§ Exercise
Give all of the data below as a Markdown table with the columns Row and Text, numbering each line and skipping blank lines. Leave the pictures out.

§ Task input
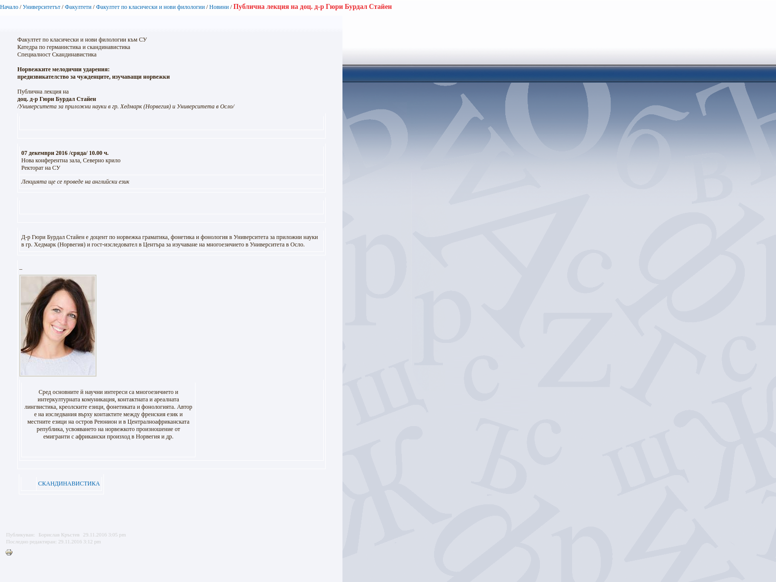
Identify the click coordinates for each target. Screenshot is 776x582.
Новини (220, 6)
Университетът (41, 6)
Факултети (78, 6)
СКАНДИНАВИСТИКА (69, 483)
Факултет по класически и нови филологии (150, 6)
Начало (9, 6)
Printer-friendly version (11, 552)
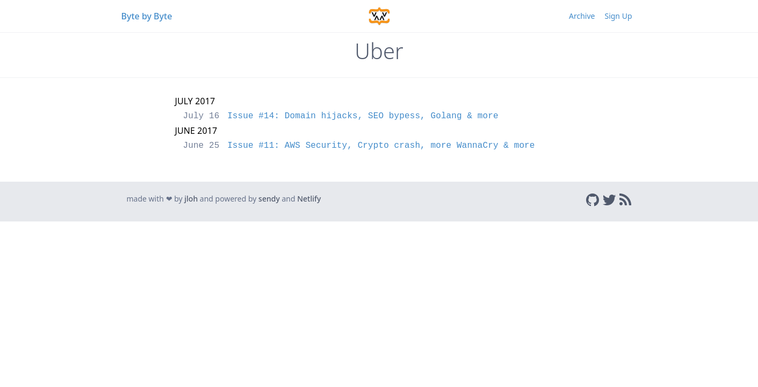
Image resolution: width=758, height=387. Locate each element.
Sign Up (618, 16)
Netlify (309, 199)
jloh (191, 199)
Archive (582, 16)
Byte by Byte (146, 16)
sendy (269, 199)
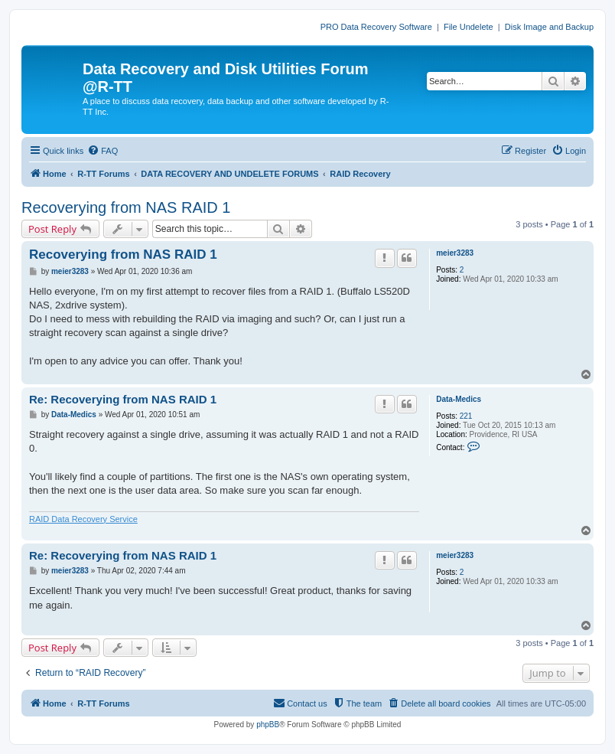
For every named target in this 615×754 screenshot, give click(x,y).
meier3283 (454, 253)
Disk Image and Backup (549, 26)
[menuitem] (102, 151)
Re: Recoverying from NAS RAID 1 (122, 399)
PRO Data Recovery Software (376, 26)
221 (466, 416)
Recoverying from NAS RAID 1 (125, 207)
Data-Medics (458, 399)
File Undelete (468, 26)
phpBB (267, 724)
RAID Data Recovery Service (83, 519)
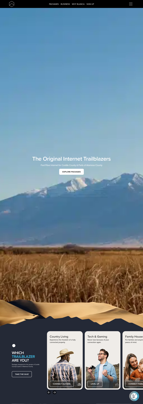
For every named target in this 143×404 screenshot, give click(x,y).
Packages (54, 4)
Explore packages (71, 171)
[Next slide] (55, 392)
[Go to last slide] (49, 392)
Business (65, 4)
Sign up (90, 4)
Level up (95, 383)
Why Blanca (78, 4)
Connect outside (62, 383)
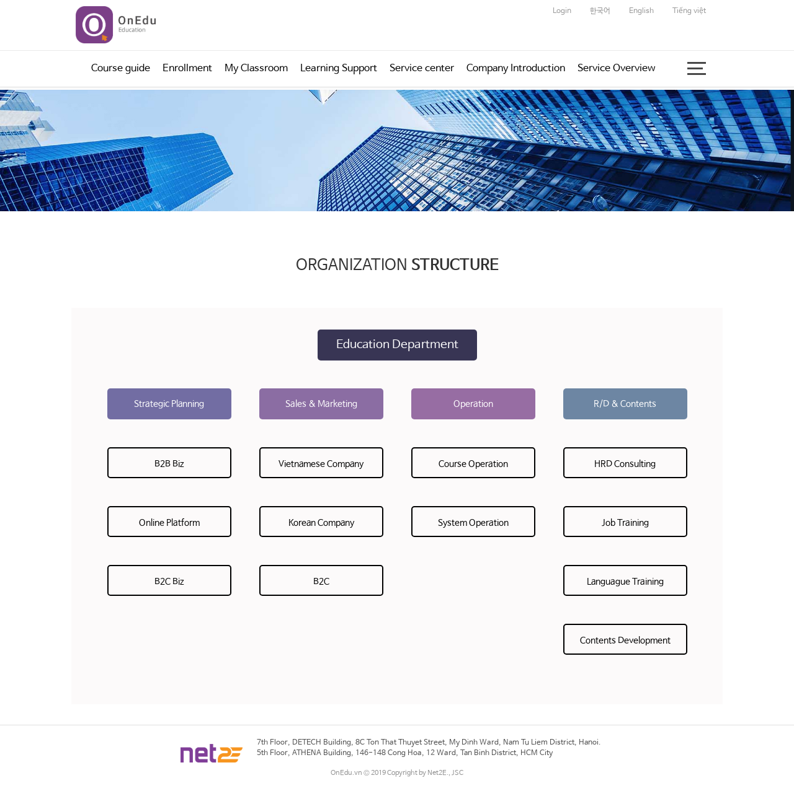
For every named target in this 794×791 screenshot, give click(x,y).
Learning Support (338, 68)
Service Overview (617, 68)
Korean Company (321, 523)
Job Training (625, 523)
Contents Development (625, 640)
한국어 (600, 11)
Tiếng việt (689, 11)
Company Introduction (515, 68)
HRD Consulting (625, 464)
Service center (422, 68)
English (641, 11)
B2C (321, 582)
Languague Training (625, 582)
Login (562, 11)
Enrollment (187, 68)
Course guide (120, 68)
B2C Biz (169, 582)
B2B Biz (169, 464)
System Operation (473, 523)
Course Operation (473, 464)
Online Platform (169, 523)
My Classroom (256, 68)
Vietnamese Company (321, 464)
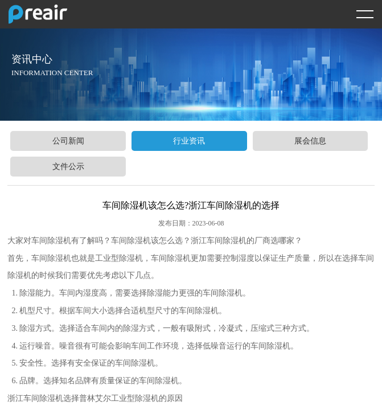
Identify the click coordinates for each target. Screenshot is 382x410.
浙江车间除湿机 (219, 240)
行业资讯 (189, 141)
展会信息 (310, 141)
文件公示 (68, 166)
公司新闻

§ Answer below
| Row | Text |
|---|---|
| 1 | Identify the click coordinates for each target. Screenshot is 776x582. |
| 2 | Новини (220, 6) |
| 3 | Университетът (41, 6) |
| 4 | Факултети (78, 6) |
| 5 | СКАНДИНАВИСТИКА (69, 483) |
| 6 | Факултет по класически и нови филологии (150, 6) |
| 7 | Начало (9, 6) |
| 8 | Printer-friendly version (11, 552) |
| 9 | Image resolution: width=758, height=387. Locate each element. |
| 10 | Sign Up (618, 16) |
| 11 | Netlify (309, 199) |
| 12 | jloh (191, 199) |
| 13 | Archive (582, 16) |
| 14 | Byte by Byte (146, 16) |
| 15 | sendy (269, 199) |
| 16 | For every named target in this 615×754 screenshot, give click(x,y). |
| 17 | meier3283 (454, 253) |
| 18 | Disk Image and Backup (549, 26) |
| 19 | [menuitem] (102, 151) |
| 20 | Re: Recoverying from NAS RAID 1 (122, 399) |
| 21 | PRO Data Recovery Software (376, 26) |
| 22 | 221 (466, 416) |
| 23 | Recoverying from NAS RAID 1 (125, 207) |
| 24 | Data-Medics (458, 399) |
| 25 | File Undelete (468, 26) |
| 26 | phpBB (267, 724) |
| 27 | RAID Data Recovery Service (83, 519) |
| 28 | For every named target in this 143×404 screenshot, give click(x,y). |
| 29 | Packages (54, 4) |
| 30 | Explore packages (71, 171) |
| 31 | [Next slide] (55, 392) |
| 32 | [Go to last slide] (49, 392) |
| 33 | Business (65, 4) |
| 34 | Sign up (90, 4) |
| 35 | Level up (95, 383) |
| 36 | Why Blanca (78, 4) |
| 37 | Connect outside (62, 383) |
| 38 | For every named target in this 794×791 screenshot, give click(x,y). |
| 39 | Learning Support (338, 68) |
| 40 | Service Overview (617, 68) |
| 41 | Korean Company (321, 523) |
| 42 | Job Training (625, 523) |
| 43 | Contents Development (625, 640) |
| 44 | 한국어 (600, 11) |
| 45 | Tiếng việt (689, 11) |
| 46 | Company Introduction (515, 68) |
| 47 | HRD Consulting (625, 464) |
| 48 | Service center (422, 68) |
| 49 | English (641, 11) |
| 50 | B2C (321, 582) |
| 51 | Languague Training (625, 582) |
| 52 | Login (562, 11) |
| 53 | Enrollment (187, 68) |
| 54 | Course guide (120, 68) |
| 55 | B2C Biz (169, 582) |
| 56 | B2B Biz (169, 464) |
| 57 | System Operation (473, 523) |
| 58 | Course Operation (473, 464) |
| 59 | Online Platform (169, 523) |
| 60 | My Classroom (256, 68) |
| 61 | Vietnamese Company (321, 464) |
| 62 | Identify the click coordinates for each target. Screenshot is 382x410. |
| 63 | 浙江车间除湿机 (219, 240) |
| 64 | 行业资讯 (189, 141) |
| 65 | 展会信息 (310, 141) |
| 66 | 文件公示 (68, 166) |
| 67 | 公司新闻 |